Repository profile
drona23/claude-token-efficient
One CLAUDE.md file. Keeps Claude responses terse. Reduces output verbosity on heavy workflows. Drop-in, no code changes.
Why this page exists
Use this profile to move from awareness into adoption-oriented inspection.
Best next step
Check the summary, then compare it against similar projects before touching production.
Research posture
Momentum helps discovery. Fit, maintenance quality, and reversibility decide adoption.
Editorial summary
The claude-token-efficient project offers a simple yet powerful solution for optimizing Claude's output by introducing a single configuration file, CLAUDE.md. This file effectively reduces verbosity and token consumption during output-heavy workflows by modifying the way Claude responds. By dropping this file into the project root, users can immediately benefit from more concise outputs without the need for any code changes. This is particularly useful for automation pipelines, structured tasks, and teams requiring consistent output formats across multiple sessions.
Adoption analysis
Best-fit use case
drona23/claude-token-efficient is most useful to evaluate when your team is researching open source software.

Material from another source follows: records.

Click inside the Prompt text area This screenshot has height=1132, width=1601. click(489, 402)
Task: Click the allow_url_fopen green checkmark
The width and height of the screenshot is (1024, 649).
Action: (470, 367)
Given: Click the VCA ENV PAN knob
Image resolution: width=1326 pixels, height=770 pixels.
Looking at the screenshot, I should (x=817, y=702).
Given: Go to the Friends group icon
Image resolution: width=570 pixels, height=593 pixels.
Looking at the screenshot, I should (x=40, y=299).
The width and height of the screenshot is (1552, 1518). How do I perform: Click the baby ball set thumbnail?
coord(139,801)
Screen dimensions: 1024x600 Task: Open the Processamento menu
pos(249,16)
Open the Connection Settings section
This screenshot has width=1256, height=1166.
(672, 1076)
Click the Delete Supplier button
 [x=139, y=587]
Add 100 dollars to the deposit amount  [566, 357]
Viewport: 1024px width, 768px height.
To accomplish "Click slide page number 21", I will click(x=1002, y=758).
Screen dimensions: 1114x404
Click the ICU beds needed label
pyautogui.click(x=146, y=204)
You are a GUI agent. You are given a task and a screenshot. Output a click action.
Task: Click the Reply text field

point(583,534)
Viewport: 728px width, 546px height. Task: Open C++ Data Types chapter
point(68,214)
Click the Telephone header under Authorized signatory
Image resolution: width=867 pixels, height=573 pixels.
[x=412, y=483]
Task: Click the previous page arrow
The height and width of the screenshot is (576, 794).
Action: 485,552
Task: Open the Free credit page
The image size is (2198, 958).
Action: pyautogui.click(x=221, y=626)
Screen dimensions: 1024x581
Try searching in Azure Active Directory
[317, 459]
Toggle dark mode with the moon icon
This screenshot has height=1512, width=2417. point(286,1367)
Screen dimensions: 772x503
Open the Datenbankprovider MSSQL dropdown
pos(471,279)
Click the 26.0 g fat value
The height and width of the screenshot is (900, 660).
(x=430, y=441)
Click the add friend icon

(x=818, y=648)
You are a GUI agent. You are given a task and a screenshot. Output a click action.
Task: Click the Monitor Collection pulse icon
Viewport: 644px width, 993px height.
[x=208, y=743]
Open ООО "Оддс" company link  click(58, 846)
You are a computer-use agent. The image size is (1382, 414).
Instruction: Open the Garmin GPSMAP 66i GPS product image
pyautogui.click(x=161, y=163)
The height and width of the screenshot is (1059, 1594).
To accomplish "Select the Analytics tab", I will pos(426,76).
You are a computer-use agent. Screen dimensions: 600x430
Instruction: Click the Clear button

Compare its documented workflow with your runtime, deployment model, and maintenance capacity before adopting it.
Momentum signal
Recent tracked star growth is modest, so maintenance quality and fit may matter more than momentum. Daily and three-day changes are discovery signals, while total stars show accumulated awareness.
Adoption caution
Before adding it to production, review license terms, dependency footprint, security guidance, open issue quality, and whether there is a clear path to migrate away later.
What to inspect next
- 1Run the quick install in a disposable project before touching production code.
- 2Check whether the README clearly states the project scope and non-goals.
- 3Identify at least two alternatives so the decision is not based on one ranking page.
- 4Read recent issues and releases to understand maintenance rhythm, breaking changes, and common failure modes.